As we discovered the other stars were very distant “suns” and other planets had moons, the Sun and the Moon stopped being planets, the Sun moving to the star category and the Moon moving to the “moon” (natural satellite) category.
And Earth itself becoming a planet.
I suppose you are not angry with THAT reclassification.
“the opinions of people with an itch to redefine something for everyone else have zero weight.”
For WHOM?
From everyone who does not include himself in your “we”, and has one’s own thoughts rather than the overriding will of an emotional mob, which is how your “we” acquired any knowledge about cosmos – from other people with their own thoughts and set boundaries for your “we”. We can ignore you, your “we” has nothing that we want.
Good step in the right direction.
The definition should be concrete and based on measurables.
A minimum mass and a roughly spherical shape due to hydrostatic equilibrium are the bare minimum. Orbiting a star might be another. Rogue planets ought to be another category.
If co-rotating with other similar bodies in the same stellar orbital path, same mass and spherical shape criteria apply, besides of having its rotation barycenter roughly inside the planetary body. Therefore an Earth-like body around a warm Jupiter would be a Moon because the barycenter it’s inside the Jovian.
If all the bodies rotating around a barycenter inside of none of them satisfy the mass requirements, all are planets!
Just come up with another name thats not a planet or a moon. we need another catagory
Neighborhood clearing seems fairly ambiguous about what constitutes “clearing”, as well as excluding a lot of potential cases. Like, if “counter-Earth” actually existed, suddenly neither Earth nor counter-Earth qualify as planets? In the case of Robert Forward’s Rocheworld, neither body is a planet? Clement’s Mesklin isn’t a planet, either?
It’s too solar system centric in terms of that planet clearing criterion.
The lower threshold of being massive enough that gravity dominates the shape is fine. Actual presence of fusion in a body should rule out it being considered a planet, but I see no good reason to exclude particularly massive rocky bodies just because they’d have fusion if they were made of deuterium.
I’d ditch the orbit clearing criterion, and call an object a “planet” so long as it is large enough to be round, doesn’t sustain fusion, and the barycenter between it and any other body otherwise qualifying as a planet that it orbits isn’t within that other body. This allows for twin planets, and planets occupying each others’ L5 positions. Jupiter continues to qualify as a planet because the Sun isn’t a planet. Pluto and Charon qualify as twin planets.
Couldn’t a moon fit that criteria.
I use Star Trek criteria in defining planets. If we can beam down and create a 47 minute episode (minus commercials) around that location, it’s a planet.

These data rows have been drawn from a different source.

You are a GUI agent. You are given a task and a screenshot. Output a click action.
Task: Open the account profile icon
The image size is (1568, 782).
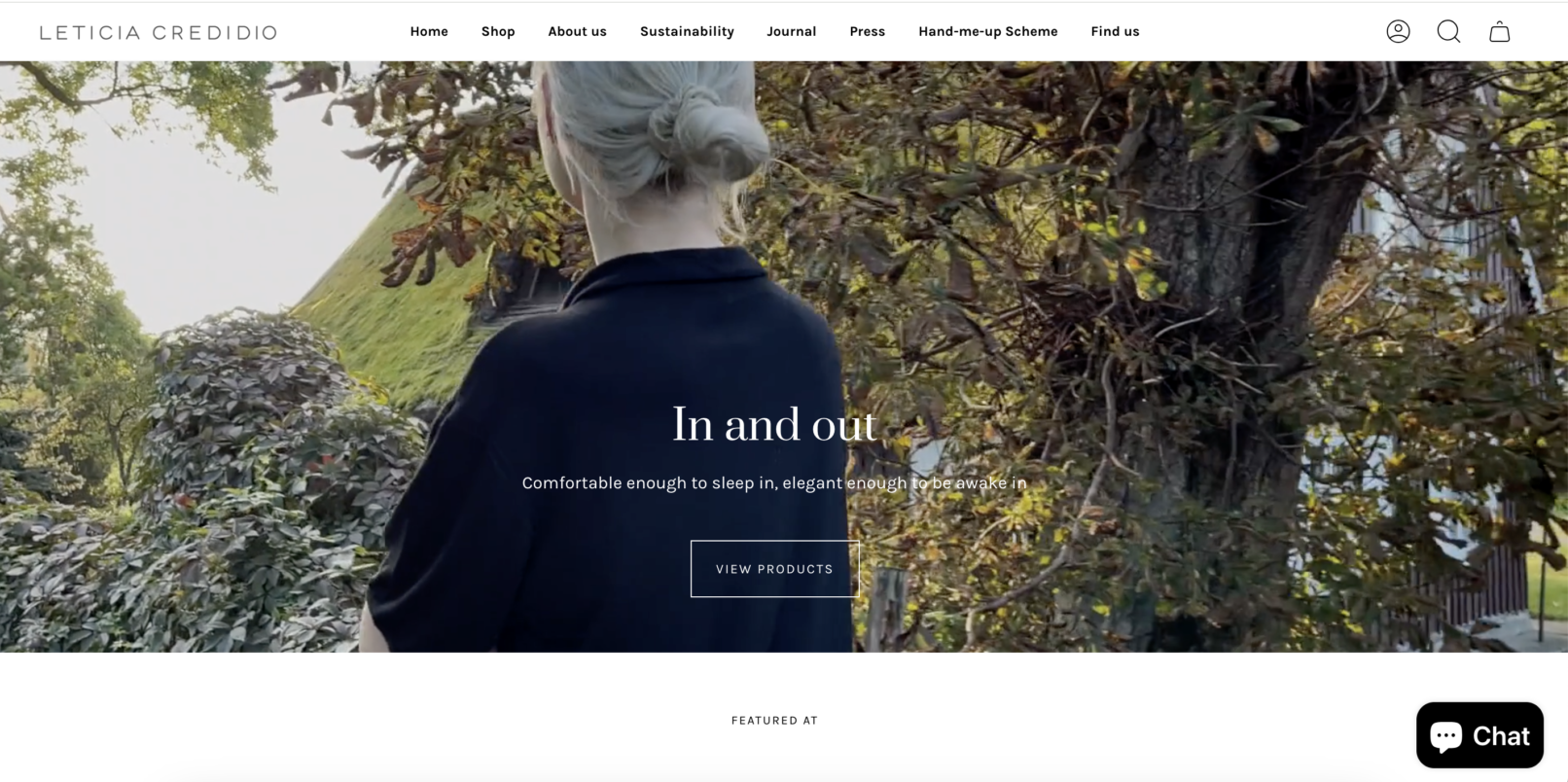pos(1398,31)
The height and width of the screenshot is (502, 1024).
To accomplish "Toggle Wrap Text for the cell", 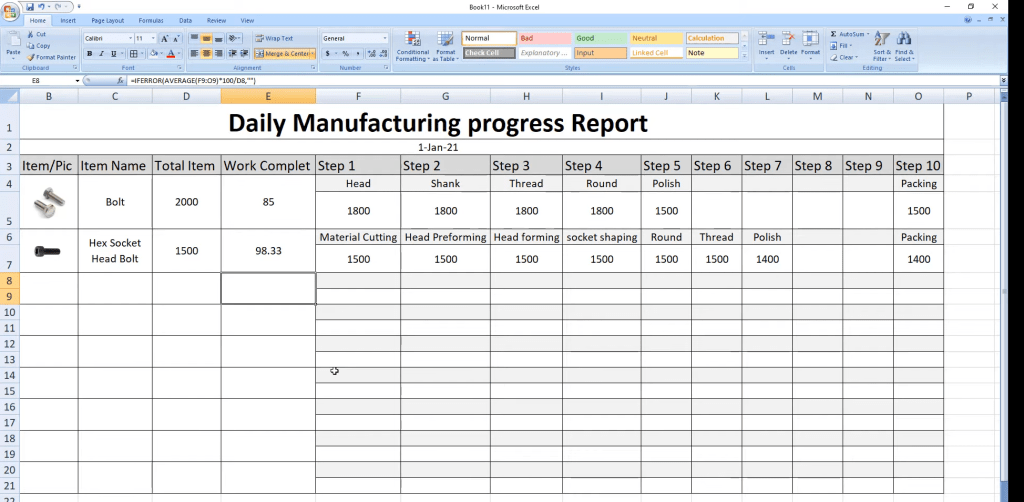I will (274, 38).
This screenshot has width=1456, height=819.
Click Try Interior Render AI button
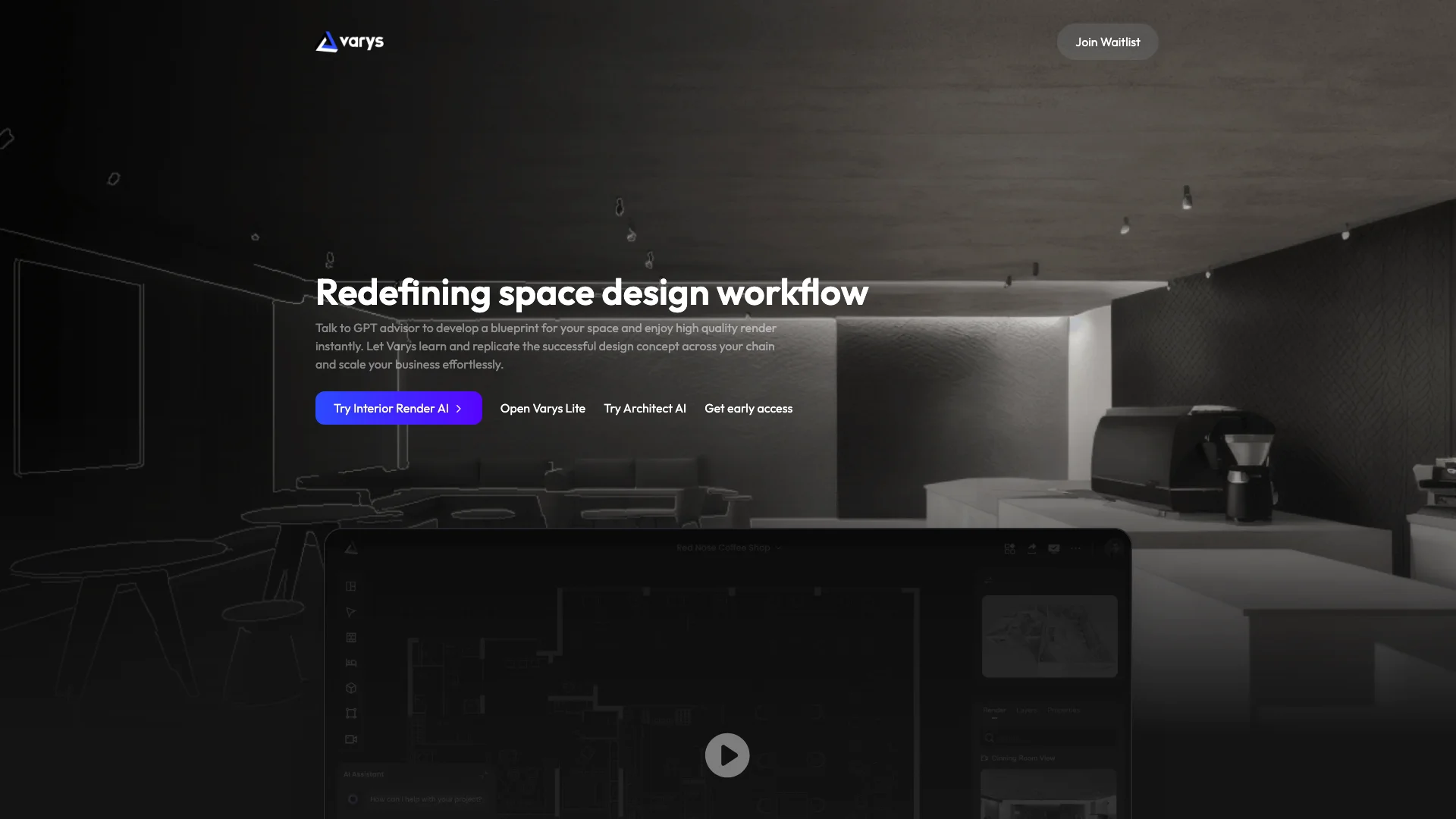point(398,407)
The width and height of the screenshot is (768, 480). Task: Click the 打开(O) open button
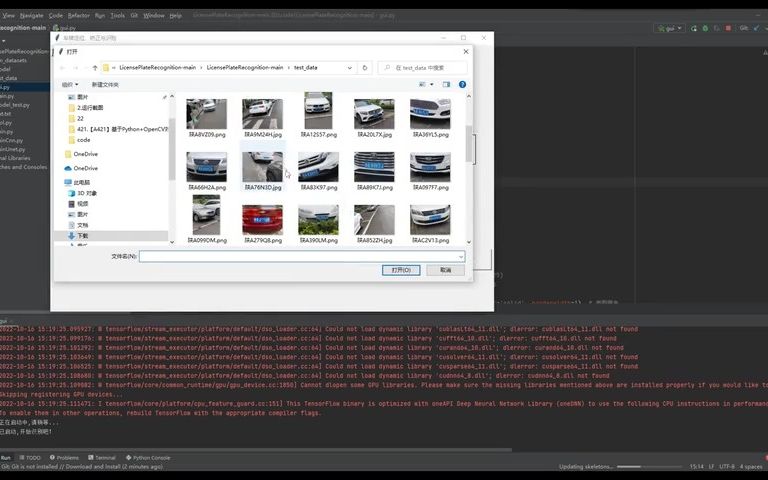(x=401, y=270)
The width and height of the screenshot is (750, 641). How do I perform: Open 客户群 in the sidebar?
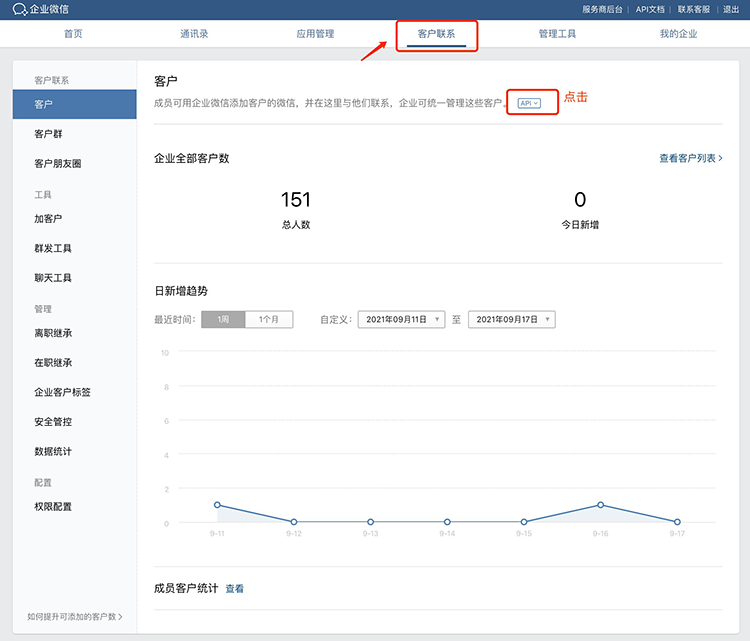(48, 134)
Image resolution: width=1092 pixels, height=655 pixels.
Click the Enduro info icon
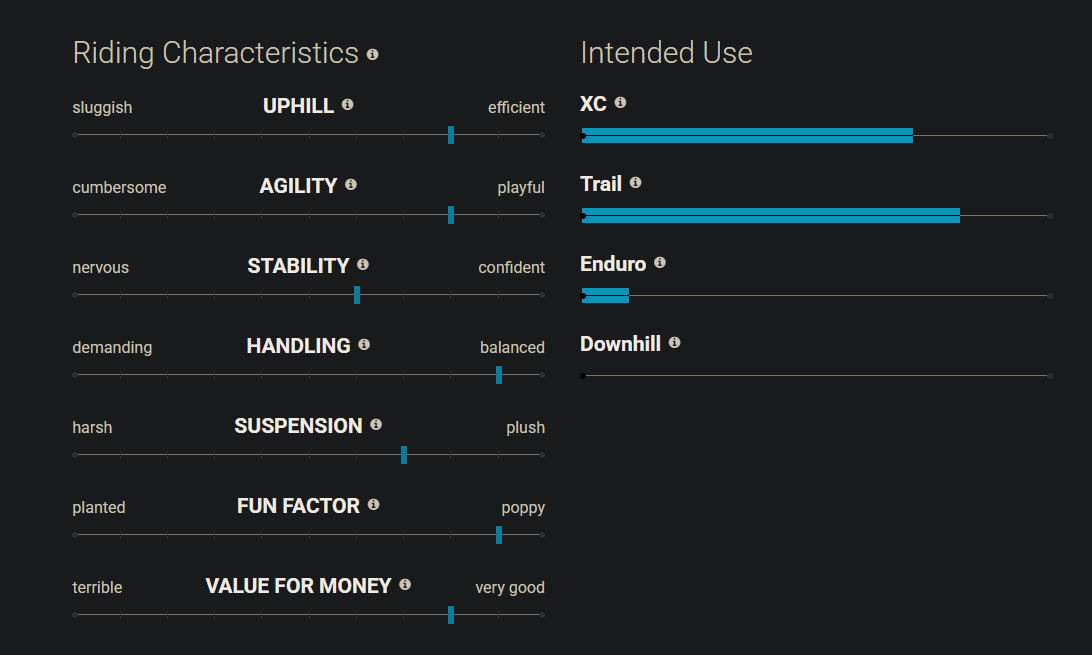(x=660, y=262)
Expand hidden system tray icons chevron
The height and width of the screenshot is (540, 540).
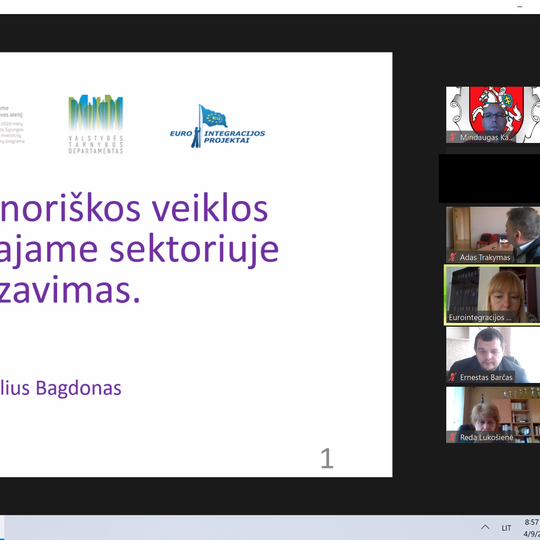[485, 527]
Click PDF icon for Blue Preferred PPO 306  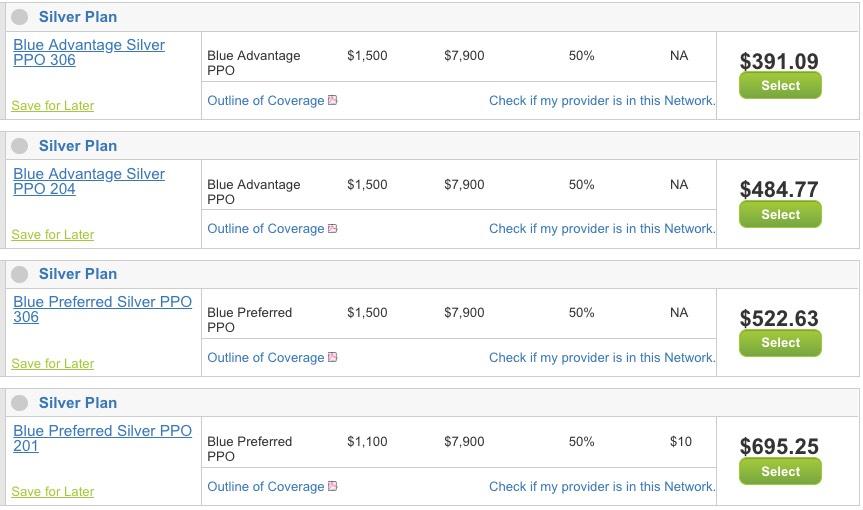tap(333, 357)
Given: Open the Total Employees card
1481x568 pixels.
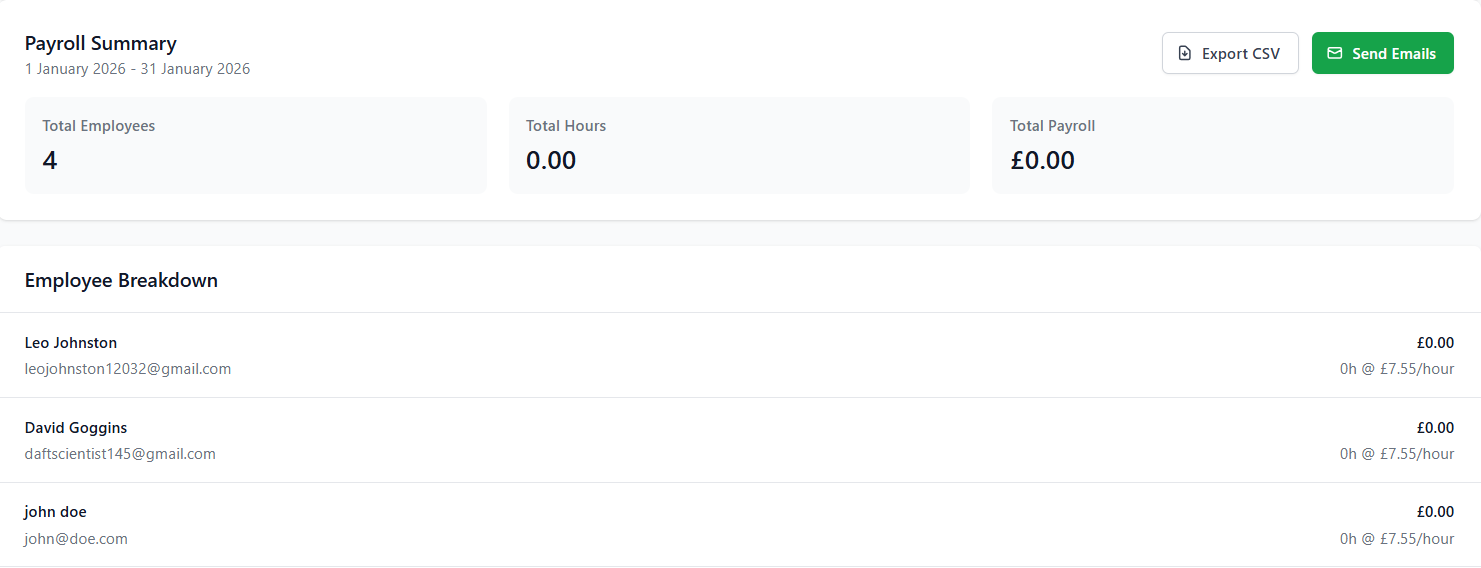Looking at the screenshot, I should (x=255, y=145).
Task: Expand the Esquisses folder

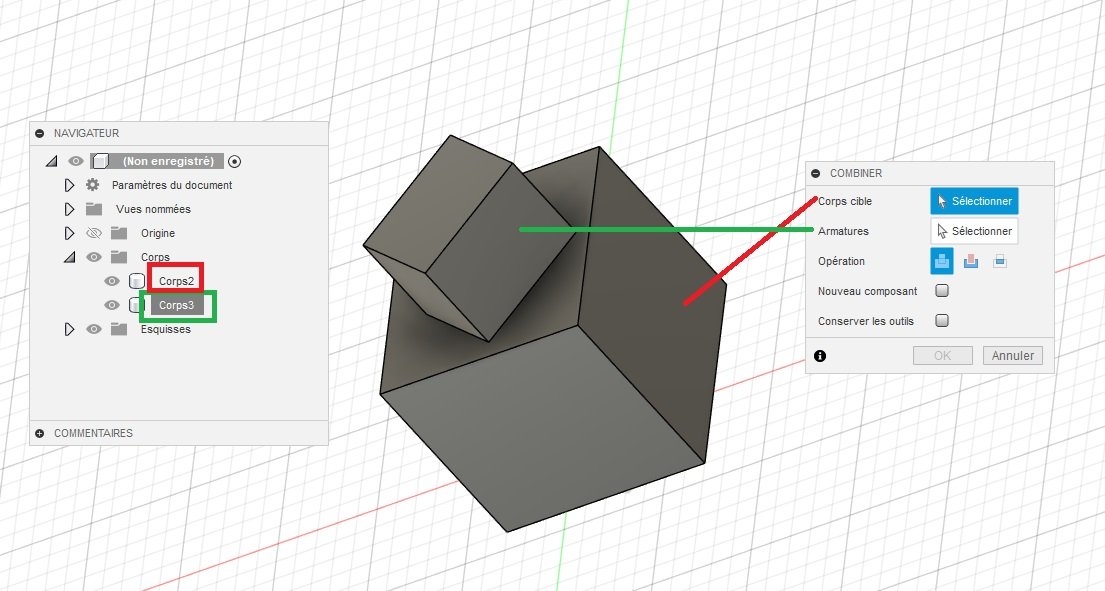Action: click(69, 329)

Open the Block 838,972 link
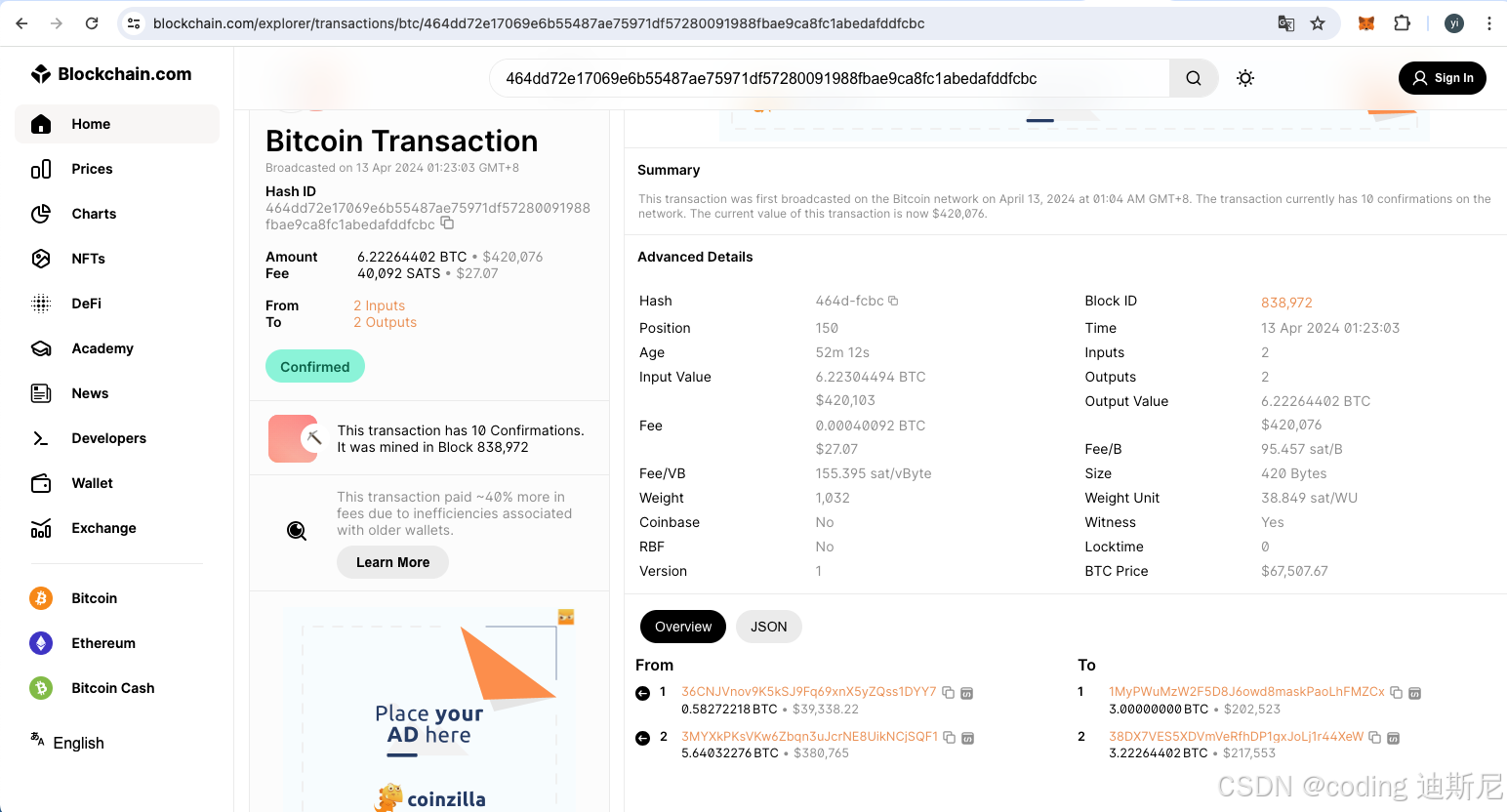pos(1286,303)
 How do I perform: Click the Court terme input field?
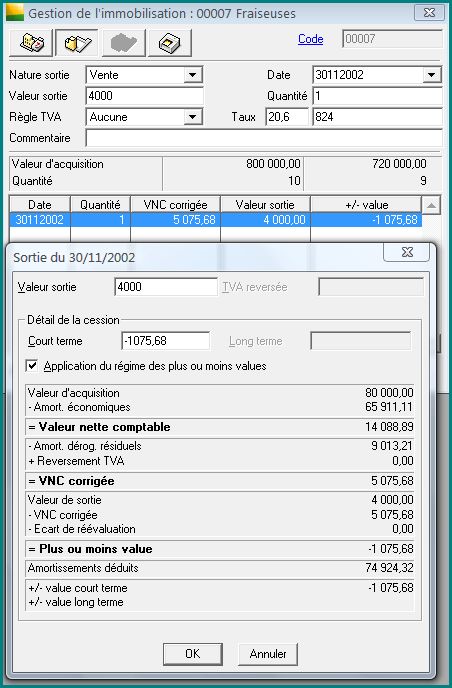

So that Dyson sphere was a “planet”?
A one layer Matrioska planet with the star as its core.
They never beamed down to the Dyson sphere, just the crashed ship. So no.
They rescued Scotty, who was in a transporter diagnostic test loop for 70 or so years. So correct, they never stepped foot on the Dyson sphere.
I think they’re up to 30 minutes episode and 30 minutes of commercials these days.
A good definition if any. At least it applies to space enthusiasts, which Star Trek fans are. And correct, they only went to the crashed ship sitting on the Dysen sphere. Star trek rarely does space walks, you know. Space suit props cost money.